Ten years since the adoption of the Sarbanes-Oxley Act, which requires better corporate governance, compliance and risk management. At this time, there were many advances in the name of better and more transparent business practices. However, this is the latest drive, it seems that for some people this effort has only caused more risk management problems along the way. In the majority of cases, the primary problem is that there is no unequivocal failure in these companies – to adequately determine the risk. Instead of examining these threats on a broad, comprehensive basis, they tend to concentrate on only a few selected subgroups. For example, these sinners fully focus on compliance and operational risks, both of which are only a small part of all the risks, ignoring the much greater risks at their own risk.
It seems that this is really effective, companies need to develop a comprehensive risk management strategy that is trying to predict and prepare for risks in all possible areas, and not just those that seem most likely to do so. but it would be a huge mistake. Another drastic problem faced by many risk management programs is that they are too intense and too dispersed and they are not able to properly maintain the areas that are most important to a given company. If this is the case, the company's risk management program is fundamentally invalidated by overcoming the capabilities until it is useless.

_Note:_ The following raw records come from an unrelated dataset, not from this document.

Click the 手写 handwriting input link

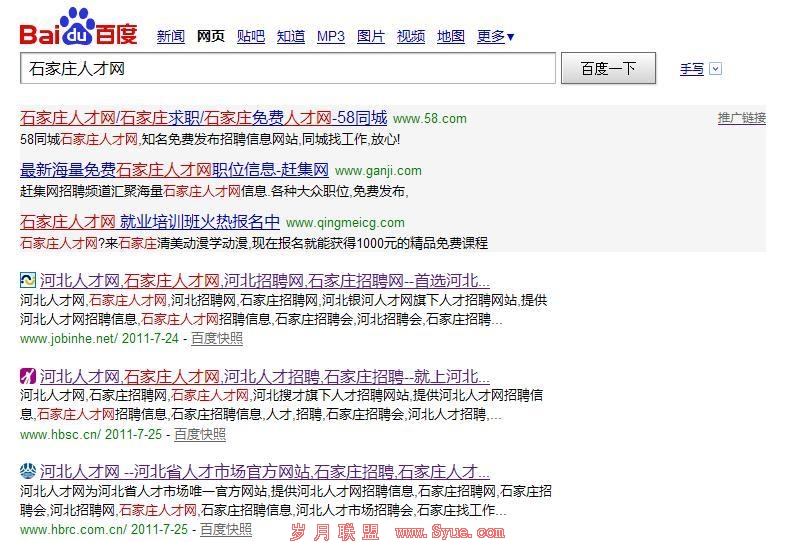(692, 69)
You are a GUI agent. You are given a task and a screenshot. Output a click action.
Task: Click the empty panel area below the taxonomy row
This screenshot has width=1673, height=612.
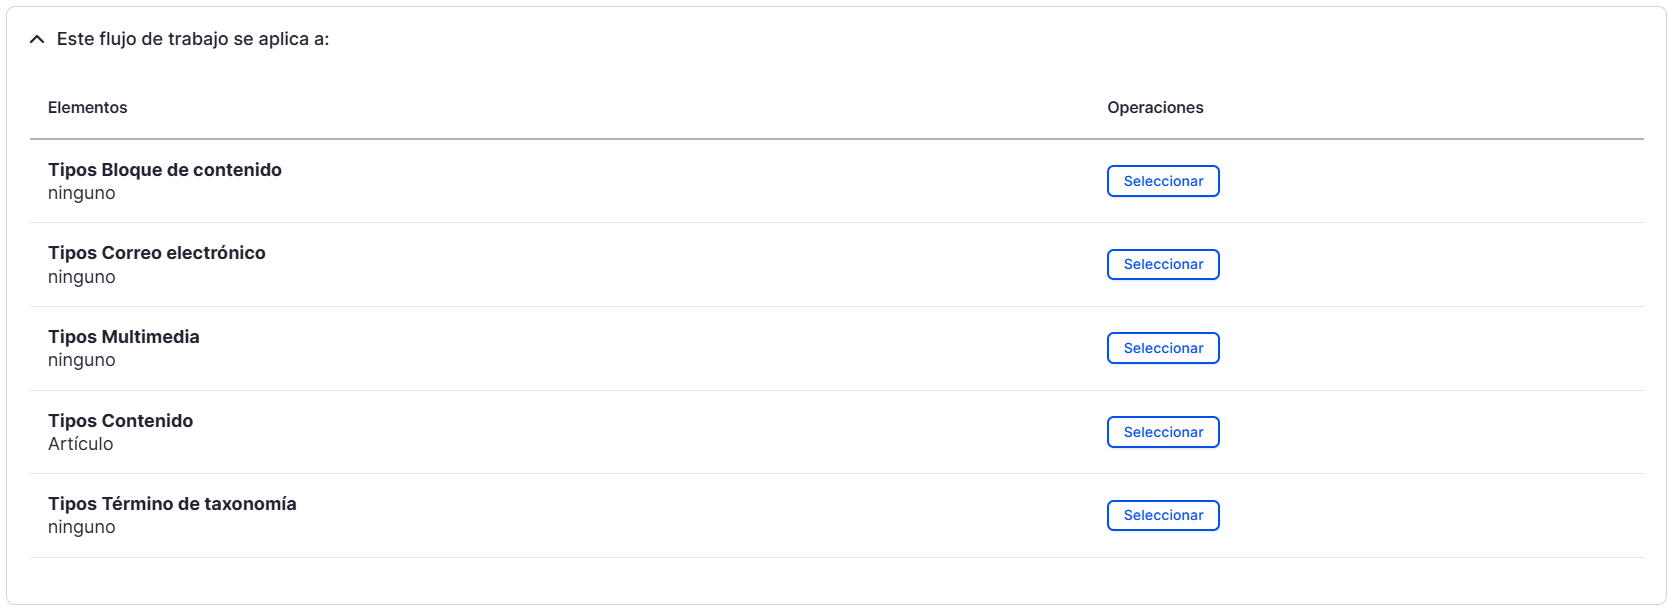pyautogui.click(x=836, y=581)
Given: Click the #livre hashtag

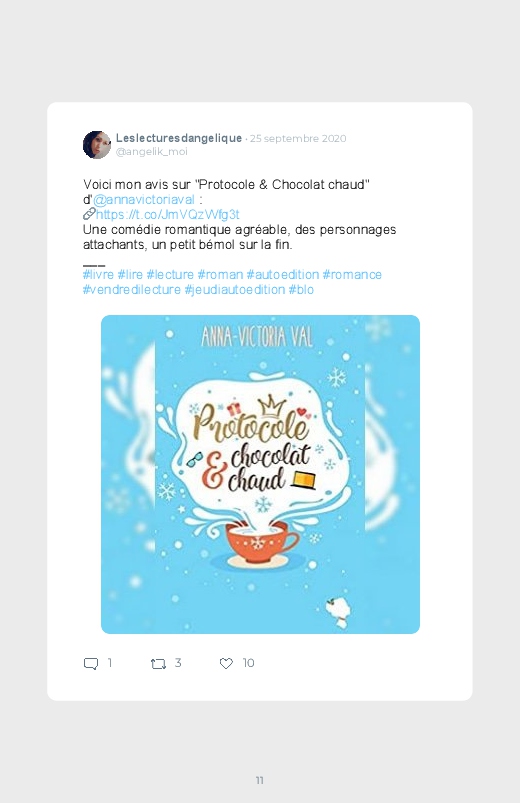Looking at the screenshot, I should (98, 274).

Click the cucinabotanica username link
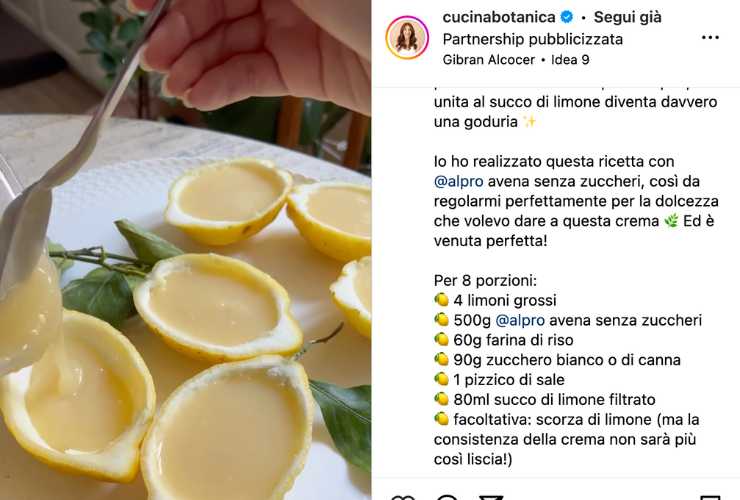[499, 17]
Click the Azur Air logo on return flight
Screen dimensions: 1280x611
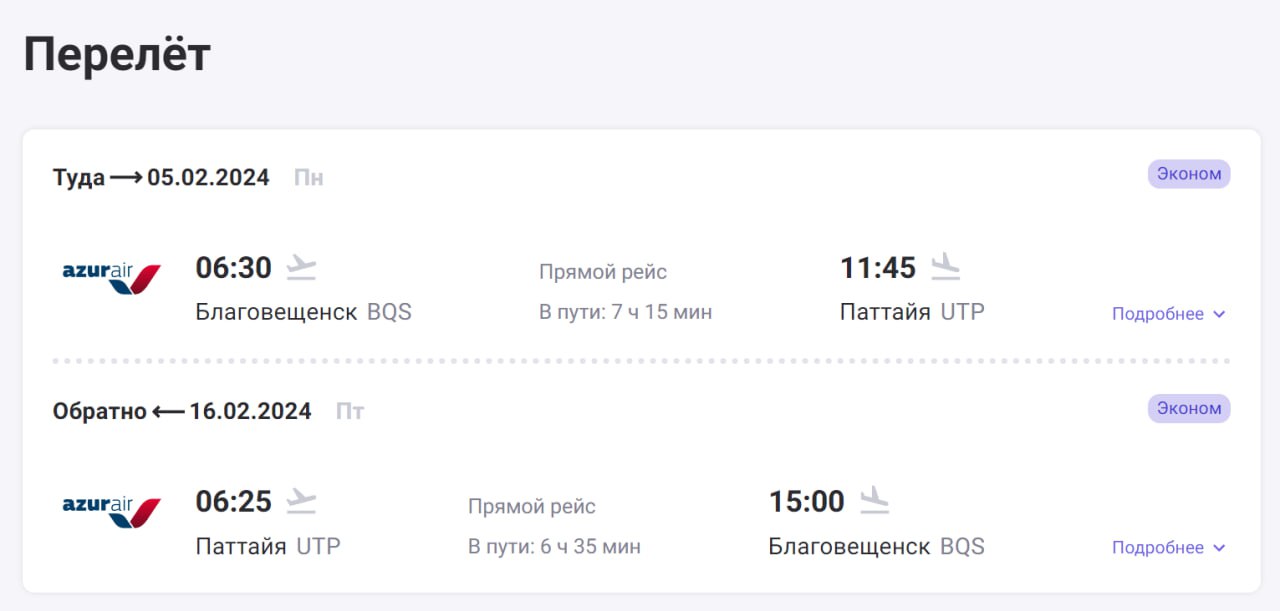click(x=111, y=512)
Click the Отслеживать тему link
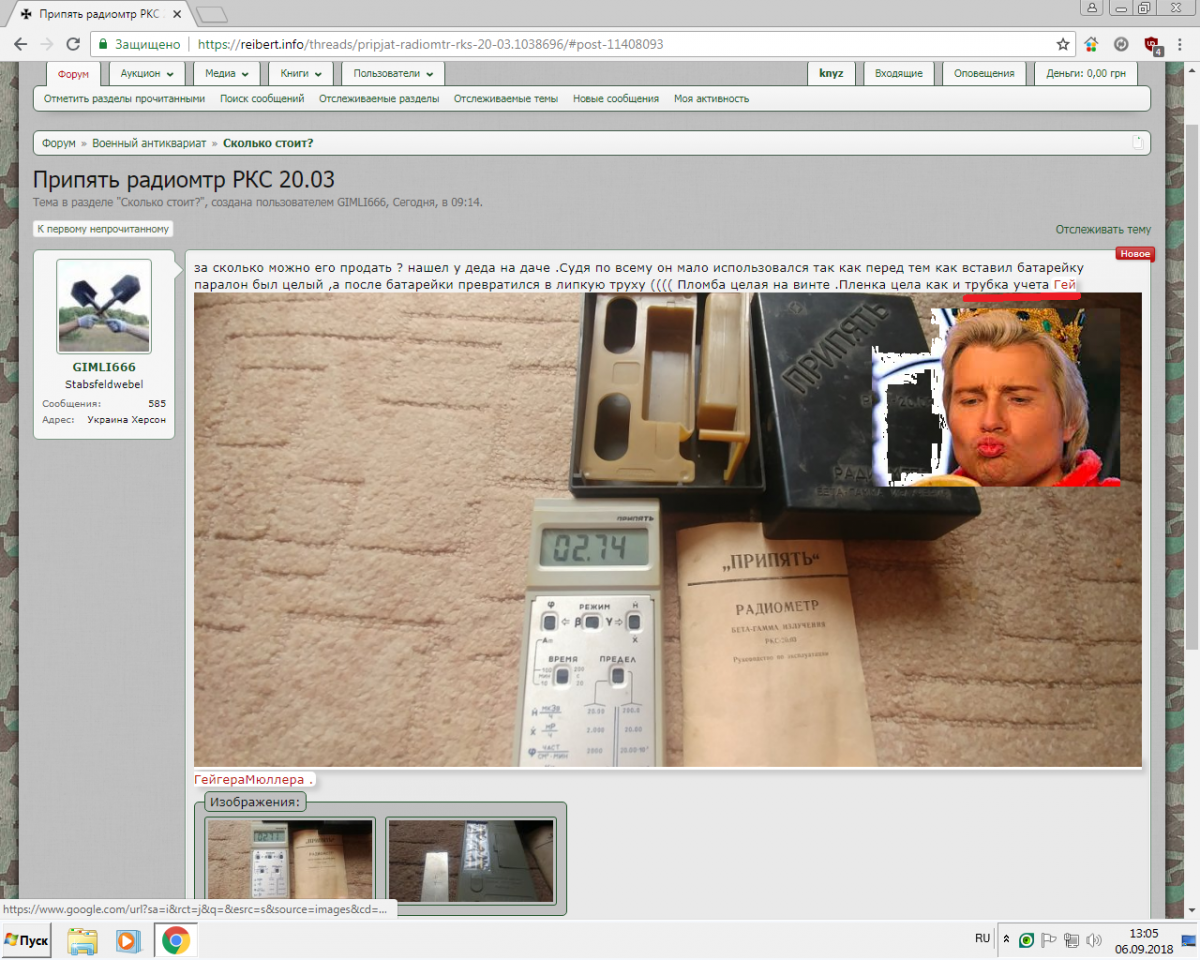 tap(1103, 229)
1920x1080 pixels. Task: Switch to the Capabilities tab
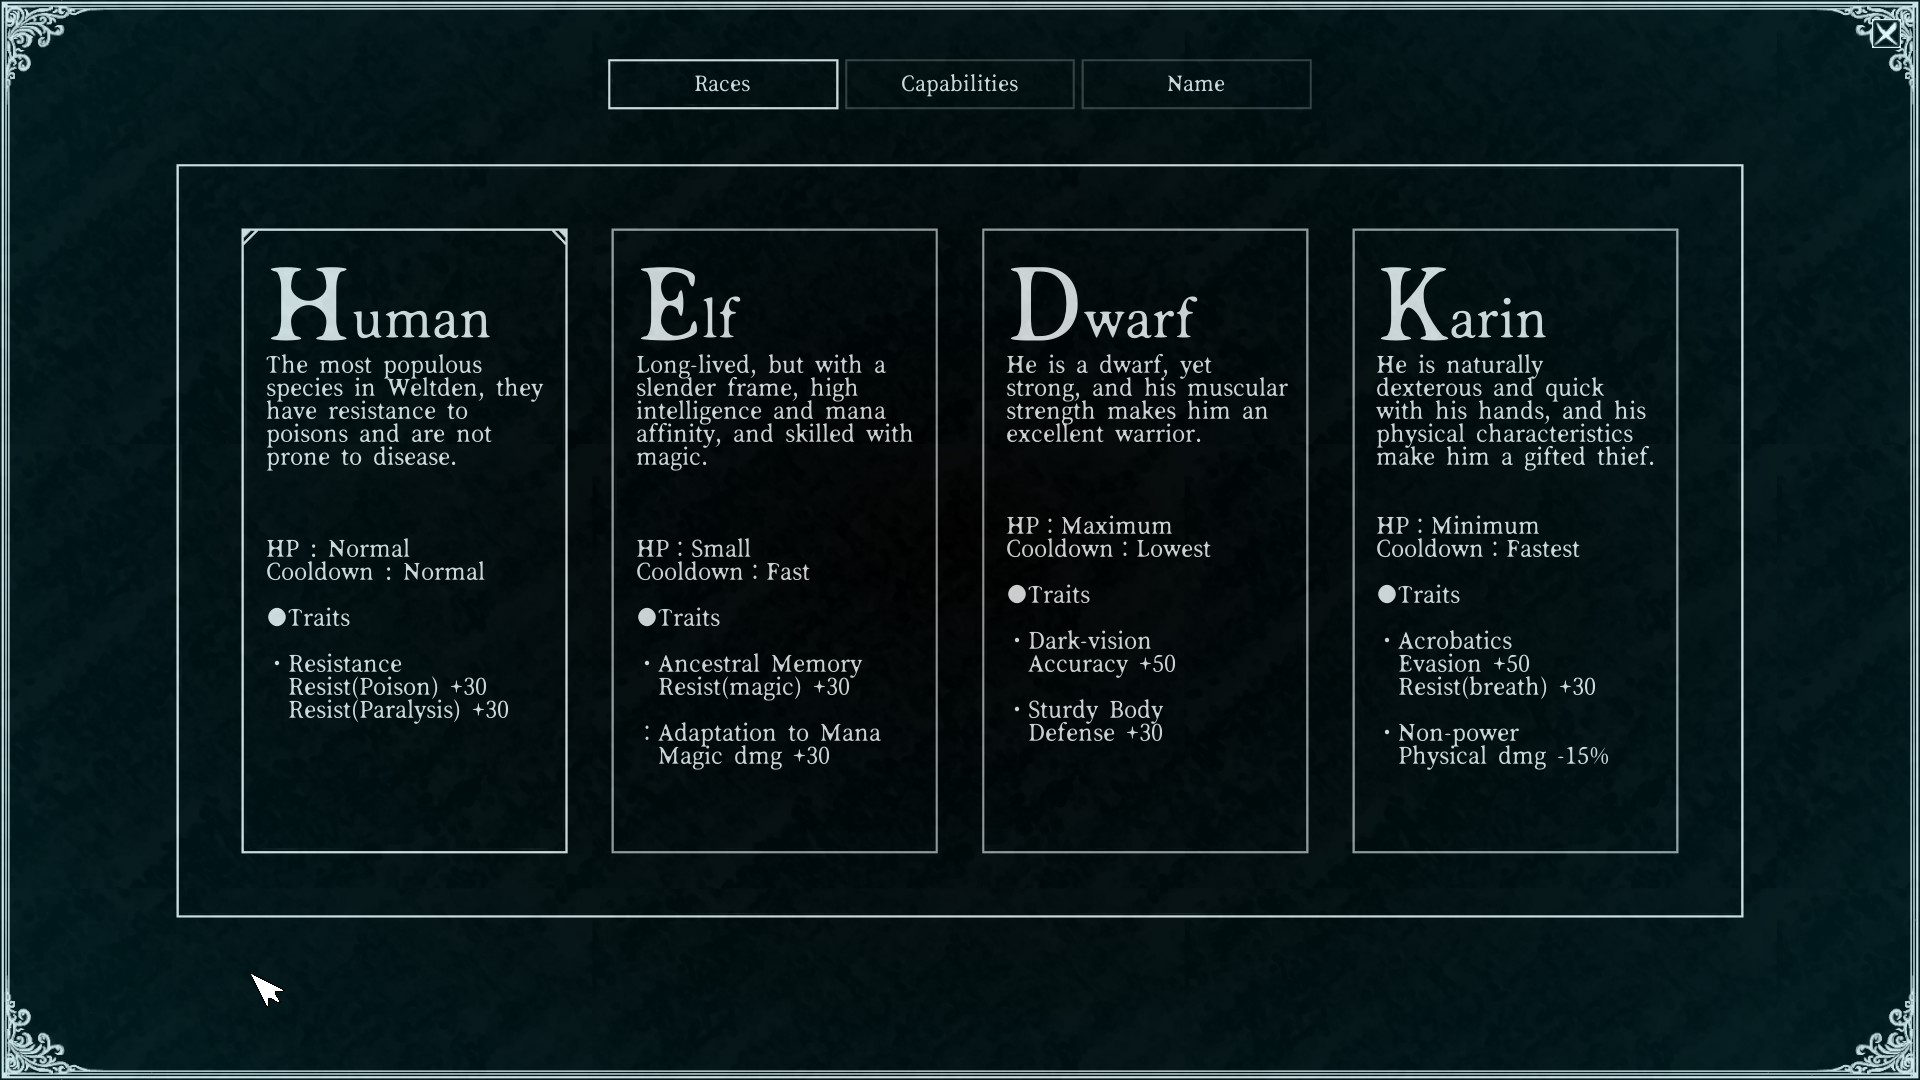pyautogui.click(x=959, y=84)
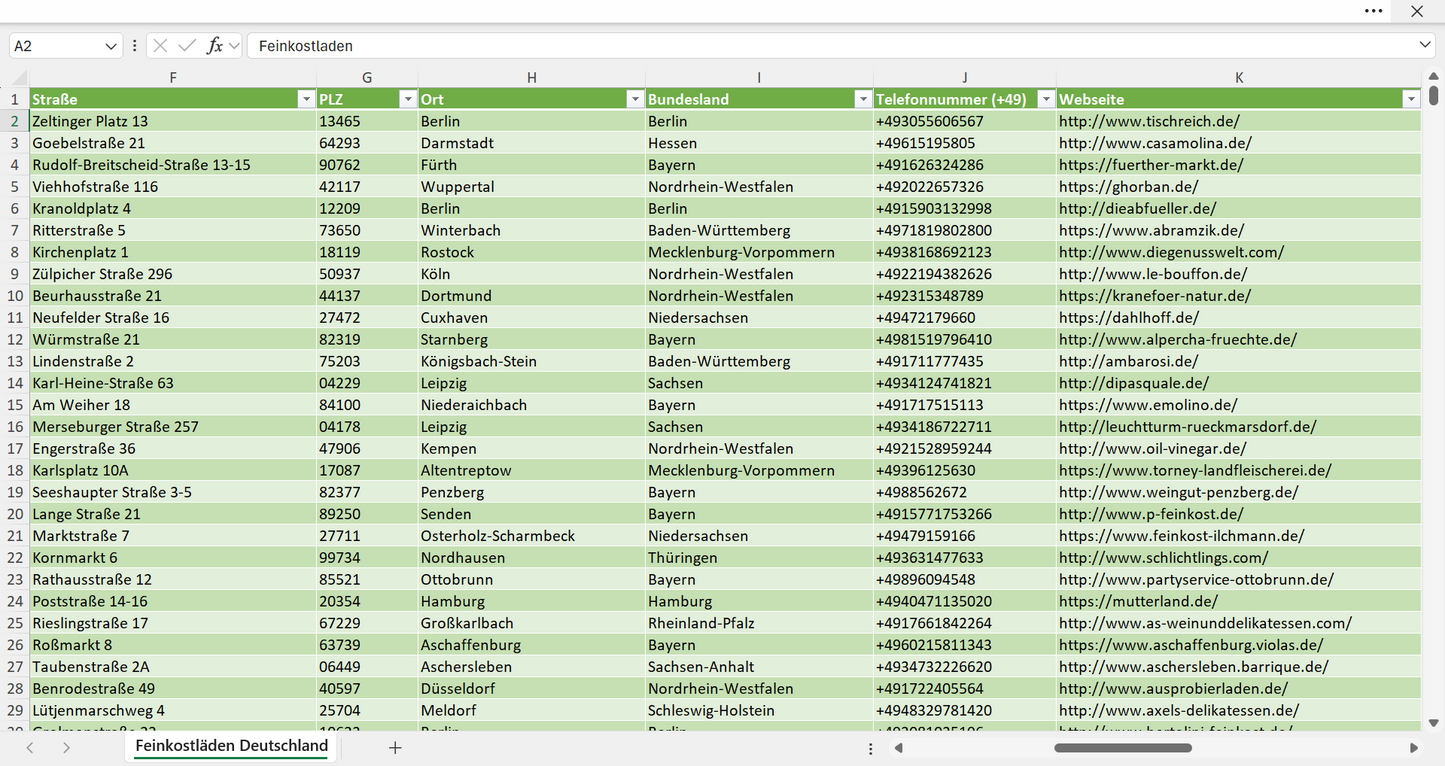The image size is (1445, 766).
Task: Click the previous sheet navigation arrow
Action: point(30,747)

A recent study that pointed out to more than a thousand companies risk management found that the largest risk area that organizations should deal with was the biggest damage to most companies was strategic risk issues. It's ironic that this is one of many of the less threatened areas. To correct this problem, companies need to begin to re-evaluate how risk factors are defined by closely examining how their organization is organized and what areas are the biggest problem in the queue.
The answer is moderation, foresight, and careful planning. The most important principle for any good risk management program that most companies often ignores is that these programs have full responsibility, track and maintain. This means that a risk management team should monitor all possible mitigating factors, which must be evaluated on the basis of their relevance, severity, and acquisition, taking into account everything, but at the same time being fair and focussing on the factors that pose the greatest threat to the company. Properly managed, risk management is far from easy, but it can be feasible to strengthen the company's corporate governance practices and benefit from any unauthorized losses.